### Text provided
★ ★ ★

The bull case is earnings catch-up. The bear case is the multiple. The next eight weeks of constituent prints supply the deciding evidence.
3 · The setup

AUM tripled in 13 months; price sits 56% above the 200-day with realized vol in the stressed band

$32.8B
Net assets from $10.8B in 13 months
+56%
Above 200-day SMA golden cross live since Jul-2025
73
RSI(14) realized vol 43.7%, p80 stressed
38.4%
Top-5 weight fund is "non-diversified"

The rally is volume-confirmed and AP-driven creations added roughly $9B of fresh institutional cash on top of $13B of mark-to-market. But the modal SOXX holder entered only on the way up, and 30-day realized vol of 43.7% sits above the 80th-percentile stressed band. The same creation mechanism that buffered price on the way up would mechanically amplify a drawdown on the way down.

★ ★ ★

### Work task 1
List the headline figures shown beneath the heading "3 · The setup" in the SOXX analysis.
### Work task 2
Write what follows the final sentence of the SOXX analysis.

★ ★ ★

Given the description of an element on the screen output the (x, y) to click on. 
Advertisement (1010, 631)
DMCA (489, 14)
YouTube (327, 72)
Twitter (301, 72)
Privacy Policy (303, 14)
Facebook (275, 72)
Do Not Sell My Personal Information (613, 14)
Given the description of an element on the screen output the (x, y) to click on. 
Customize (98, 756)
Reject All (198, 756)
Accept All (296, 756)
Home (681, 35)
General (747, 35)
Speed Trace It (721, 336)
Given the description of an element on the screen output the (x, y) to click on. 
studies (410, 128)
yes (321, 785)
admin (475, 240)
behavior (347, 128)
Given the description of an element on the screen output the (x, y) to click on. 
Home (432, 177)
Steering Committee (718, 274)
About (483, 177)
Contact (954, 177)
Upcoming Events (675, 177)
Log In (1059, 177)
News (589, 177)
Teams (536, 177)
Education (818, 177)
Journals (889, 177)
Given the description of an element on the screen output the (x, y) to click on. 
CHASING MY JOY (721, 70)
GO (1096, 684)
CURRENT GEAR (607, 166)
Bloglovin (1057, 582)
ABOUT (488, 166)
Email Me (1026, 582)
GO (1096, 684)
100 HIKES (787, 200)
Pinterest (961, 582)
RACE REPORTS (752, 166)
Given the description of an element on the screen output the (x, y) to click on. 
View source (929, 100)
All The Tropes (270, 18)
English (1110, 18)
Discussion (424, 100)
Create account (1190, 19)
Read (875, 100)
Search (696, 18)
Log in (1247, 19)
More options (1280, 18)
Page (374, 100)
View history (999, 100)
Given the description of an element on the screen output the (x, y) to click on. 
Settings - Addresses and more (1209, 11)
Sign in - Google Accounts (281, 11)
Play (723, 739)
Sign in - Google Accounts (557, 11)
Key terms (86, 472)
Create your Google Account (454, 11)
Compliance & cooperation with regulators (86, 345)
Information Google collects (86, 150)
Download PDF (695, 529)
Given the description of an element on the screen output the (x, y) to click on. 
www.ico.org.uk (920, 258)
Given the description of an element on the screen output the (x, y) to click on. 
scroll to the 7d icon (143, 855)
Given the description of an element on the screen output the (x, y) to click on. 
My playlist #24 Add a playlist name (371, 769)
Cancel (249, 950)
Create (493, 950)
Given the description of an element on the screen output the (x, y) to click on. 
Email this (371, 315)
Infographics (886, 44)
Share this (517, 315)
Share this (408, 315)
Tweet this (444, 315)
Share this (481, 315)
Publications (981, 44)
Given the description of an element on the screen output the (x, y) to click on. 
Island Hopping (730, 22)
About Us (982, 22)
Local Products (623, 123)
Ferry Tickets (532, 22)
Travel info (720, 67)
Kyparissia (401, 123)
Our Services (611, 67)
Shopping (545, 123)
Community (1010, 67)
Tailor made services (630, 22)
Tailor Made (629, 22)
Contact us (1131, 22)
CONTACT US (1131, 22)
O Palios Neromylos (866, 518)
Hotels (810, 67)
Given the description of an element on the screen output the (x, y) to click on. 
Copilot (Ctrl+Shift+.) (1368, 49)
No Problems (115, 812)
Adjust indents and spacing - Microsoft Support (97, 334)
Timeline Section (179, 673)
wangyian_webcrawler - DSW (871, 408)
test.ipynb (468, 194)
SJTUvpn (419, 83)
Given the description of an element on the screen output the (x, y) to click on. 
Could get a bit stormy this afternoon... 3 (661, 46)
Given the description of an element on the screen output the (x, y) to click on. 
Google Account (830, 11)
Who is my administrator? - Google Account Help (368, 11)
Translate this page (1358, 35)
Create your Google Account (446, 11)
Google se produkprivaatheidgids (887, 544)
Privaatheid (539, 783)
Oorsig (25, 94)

★ ★ ★

### Exercise output 1
$32.8B
+56%
73
38.4%

### Exercise output 2
4 · The catalyst sequence

Three earnings prints inside five weeks re-underwrite the AI thesis — or break it

  • NVIDIA — late May. 6.5% direct weight, but functionally drives 30–40% of basket variance through correlation with AMD, AVGO, MRVL, MU, AMAT, LRCX, and KLAC. The Q2 FY27 guide and any China-license revenue line decide the call.
  • Broadcom — early June. 7.4% weight; the cleanest read on hyperscaler custom silicon. The 2031 Google TPU long-term agreement and a separate 3.5 GW custom-silicon commitment from 2027 either turn variant signals into consensus or back into doubt.
  • Micron — late June. 8.96% — the largest single name. HBM4 negotiation outcomes and FY27 setup commentary close the sequence; memory ASPs typically turn first in any correction.
Top-5 concentration is 38% and the fund is officially non-diversified. A single guide-down at any one of these names moves the fund 30–80 bps before breadth absorbs.
5 · Variant perception

The market is buying SOXX as an AI proxy; 37% of the basket is non-AI cyclical and broke from AI in FY2025

  • The empirical proof. FY2025 NAV fell 16.21% while hyperscaler AI capex was actually accelerating. BlackRock's own report named the cause: weak end-market demand in PCs, smartphones, industrial, and automotive — not AI.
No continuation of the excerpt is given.